Polish poster artist (1914–2005)

Henryk Tomaszewski (Note: /tɒməˈʃɛvski/ tom-a-SHEV-ski; /pl/) (June 10, 1914 – September 11, 2005) was a Polish poster artist and the "father" of the Polish Poster School. In the late 1940s the approach he took eluded both the Soviet Socialist realism of the day, and the conventions of Western Bloc advertising. His work marked the beginning of conceptual poster design in postwar Poland.

Further to the posters he made was his outsized contribution to design education. When Tomaszewski became a lecturer at Academy of Fine Arts in Warsaw he influenced the development of successive waves of designers across three decades. Importantly, his teaching went beyond depictive technique, to foster the intellect befitting a competent creative practitioner.

==Biography==

Henryk Tomaszewski was born in Warsaw, Poland on June 10, 1914, to a family of musicians.

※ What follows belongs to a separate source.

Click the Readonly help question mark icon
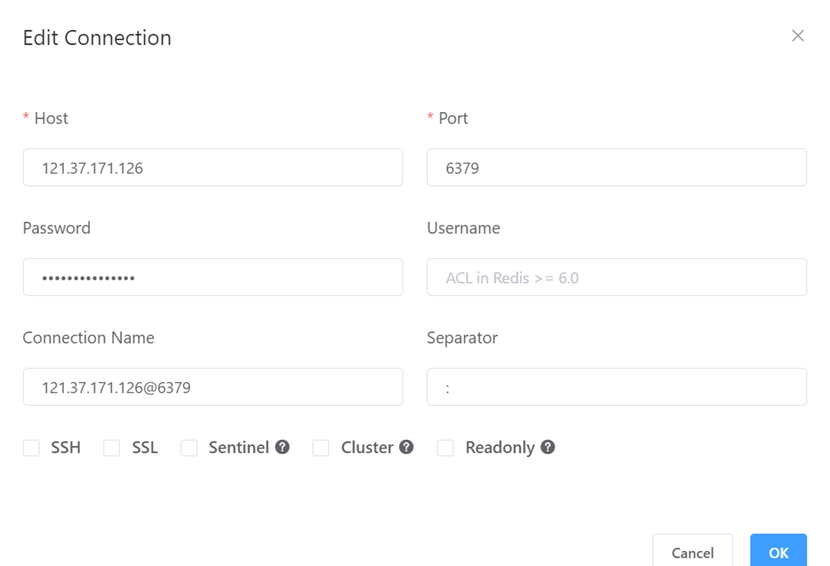This screenshot has width=830, height=566. (x=548, y=447)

In 1934, he enrolled in the Warsaw Academy of Fine Arts and graduated in 1939. During World War II and the Nazi occupation of Poland, Tomaszewski earned a living through his painting, drawings, and woodcuts which were later destroyed during the Warsaw Uprising. In 1947, he began creating posters for state-run film distribution agency Central Wynajmu Filmów with fellow designers Tadeusz Trepkowski and Tadeusz Gronowski. Postwar shortages of supplies made Tomaszewski rework film posters and introduced bold colors, abstract shapes, and filmmaking techniques to convey the film's mood rather than rely on portraits of the film's stars. He also created posters for the circus and art exhibitions, among others. His poster designs were animated and witty, leading him to become the "father" of the Polish Poster School in the postwar era influencing international poster designers. His work was also part of the painting event in the art competition at the 1948 Summer Olympics.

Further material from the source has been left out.